__Assigned task__:
Whenever a line in this data holds the word "agent", report that line in full.

╔══

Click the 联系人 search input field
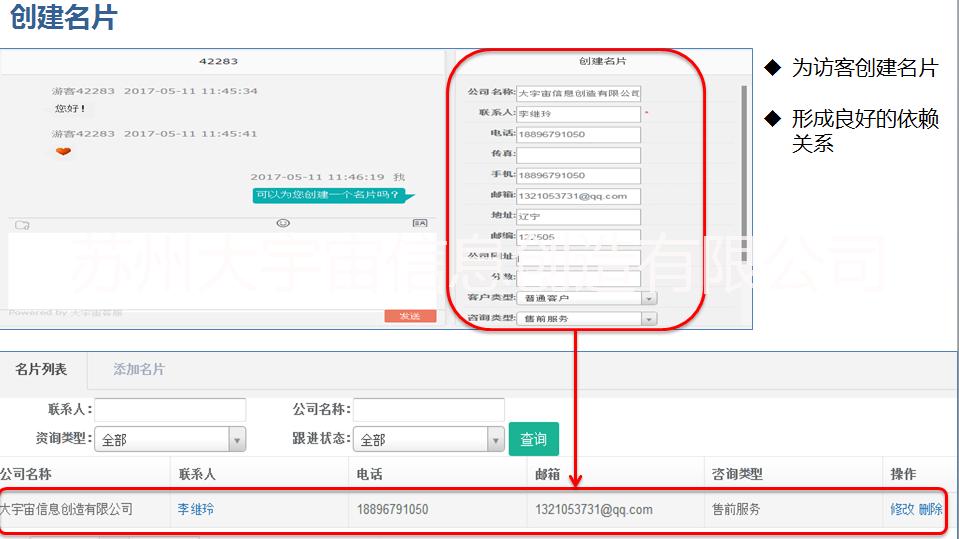The image size is (959, 539). tap(170, 409)
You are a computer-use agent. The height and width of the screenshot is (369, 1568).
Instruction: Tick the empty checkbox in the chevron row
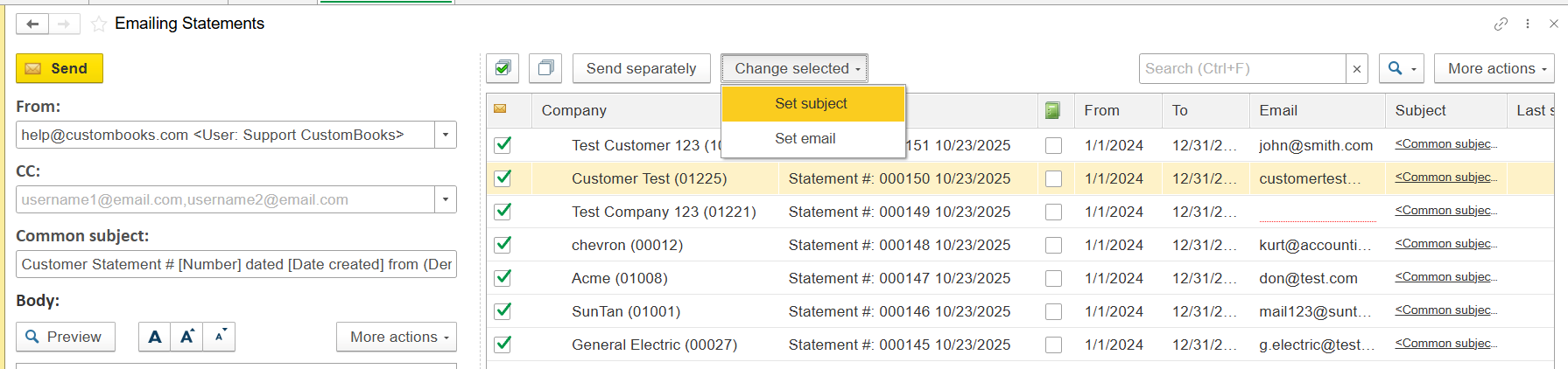point(1053,245)
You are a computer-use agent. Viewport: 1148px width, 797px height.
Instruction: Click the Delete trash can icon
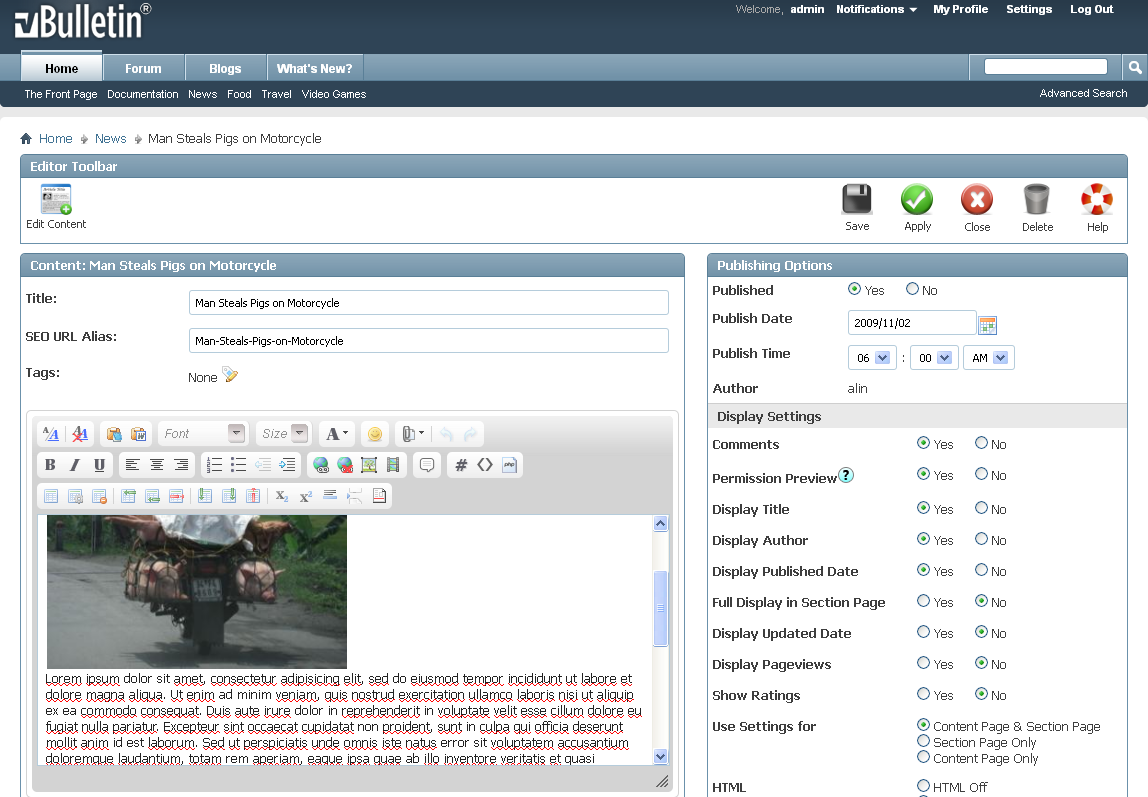pyautogui.click(x=1037, y=200)
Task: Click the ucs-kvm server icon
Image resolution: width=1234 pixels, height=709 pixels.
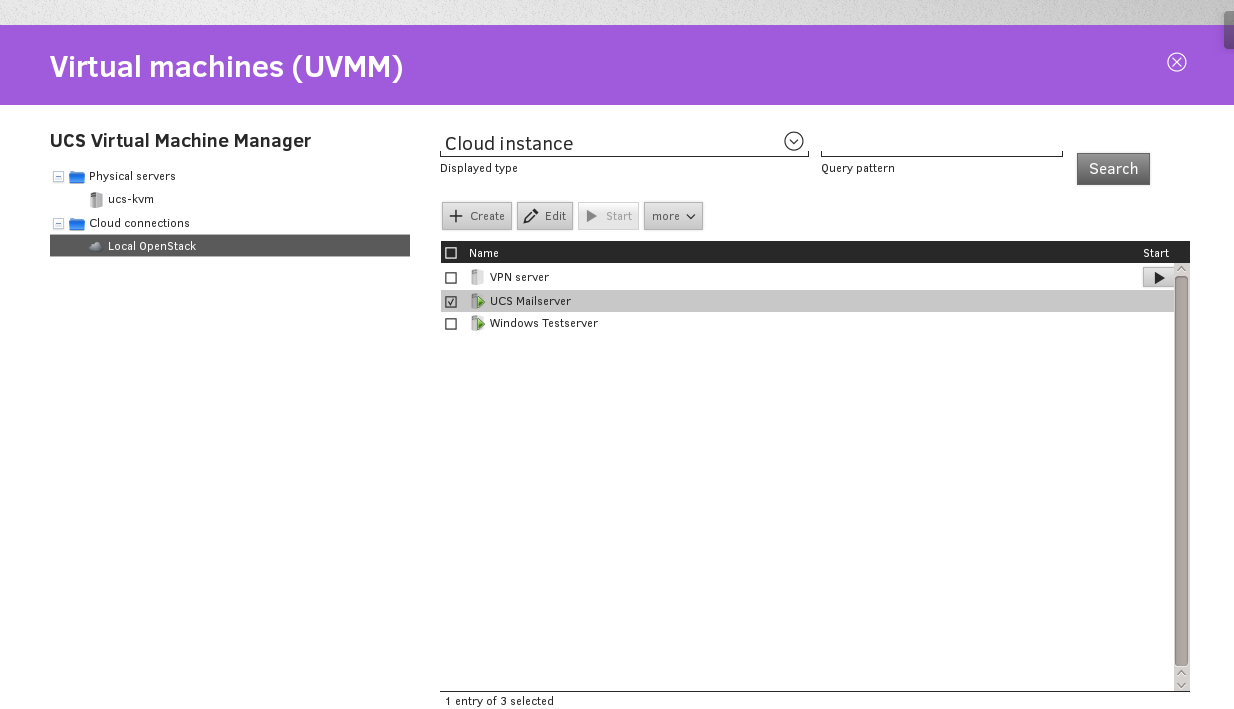Action: pos(96,200)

╚══

__Response__:
You are a computer-use agent. The height and width of the screenshot is (369, 1568).
You are a computer-use agent. Viewport: 1148px width, 797px height.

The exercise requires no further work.